SuperComputing 2007


The CMS Grid Demo exercises the standard analysis work within the CMS computing model. A physicist will use various CMS and general GRID services to analysis distributed data and MC samples.

CMS computing model

The CMS computing model distributes its resources in a tiered structure around the world:

T0: CERN (accelerator and detector) T1: regional centers (FNAL is one of seven regional centers) T2: analysis centers (25-50 centers associated with one T1 for support, 7 in US, all associated to FNAL)

There are two data flow models in CMS:

Recorded data

Data is recorded by the detector and triggered by the first level (hardware) and higher level (software) trigger systems to reduce the 40 MHz bunch crossing to 150-200 Hz of recorded events. Those raw events are stored on tape at the T0 (CERN). This copy is not accessible by physicists (cold copy). At CERN, the raw data is reconstructed and split into primary datasets according to their trigger bit composition. With an estimated total overlap of 10% (10% of the recorded events are in two or more primary datasets), each of these primary datasets alone is enough to perform a specific physics analysis (corresponding to the used trigger channel). The primary datasets are distributed amongst the 7 T1. An individual primary dataset is only at one T1. The T1 centers also store the primary datasets on tape (custodial copy, accessible by physicists). At the T1's, the primary datasets are skimmed by physics groups to reduce dataset size and only retain events or special interest. At T1, the primary datasets will also be re-reconstructed when new calibration constants and improved reconstruction algorithms are available. Skimmed datasets, AOD datasets (object analysis data, extract of reconstructed event data format, very small and sufficient for 90% of the analyses) are transported to the T2 level (which acts like a cache). Physicists will run their analysis only at the T2 level on these skimmed datasets.

Monte Carlo

Monte Carlo is simulated only at the T2 level and archived back at the associated T1 center and stored on tape. The MC samples are then skimmed by physics groups and the skims are treated like the recorded data skims, transported back to T2 level for analysis.

Distribution consequences

Because of the distributed nature, analysis wil be data location driven (send the analysis jobs to the location of the data). All centers have to be accessible to all physicist on a fair share basis. CMS developed tools (global data catalogs which provide information about which datasets are available and where copies are accessible) and a wrapper tool for GRID tools which hides the various GRID interactions and provides the user with a simple interface.
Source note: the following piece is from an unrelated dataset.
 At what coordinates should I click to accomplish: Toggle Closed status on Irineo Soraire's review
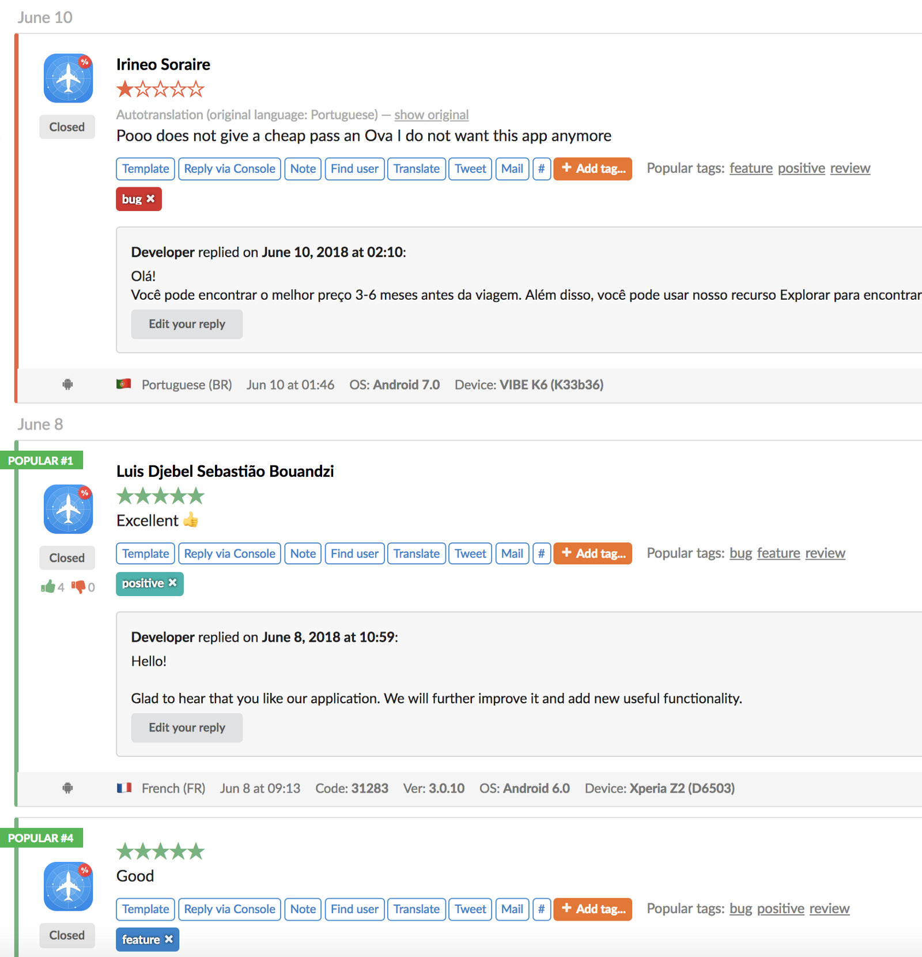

The user GRID tool CRAB will be used to run ~10 distributed jobs on MC samples transported to various CMS US T2. The example analysis will reconstruct the Higgs signal and store key distributions in histograms stored in ROOT files. Those ROOT files with histograms are retrieved and merged to display the reconstructed Higgs mass.

The demo is described in many places, some of which are the following TWiki pages:

with probably the most explanations at:


Following talk was given at SC2006 and will be updated for SC2007:

Also available are more infos about the CMS computing model and networking here

Relation to other parts of the SC2007 FNAL booth

There is a close relation to the network presented in another corner of the booth. Without strong and fast network connections, CMS cannot follow the distributed computing model and move data all around the world.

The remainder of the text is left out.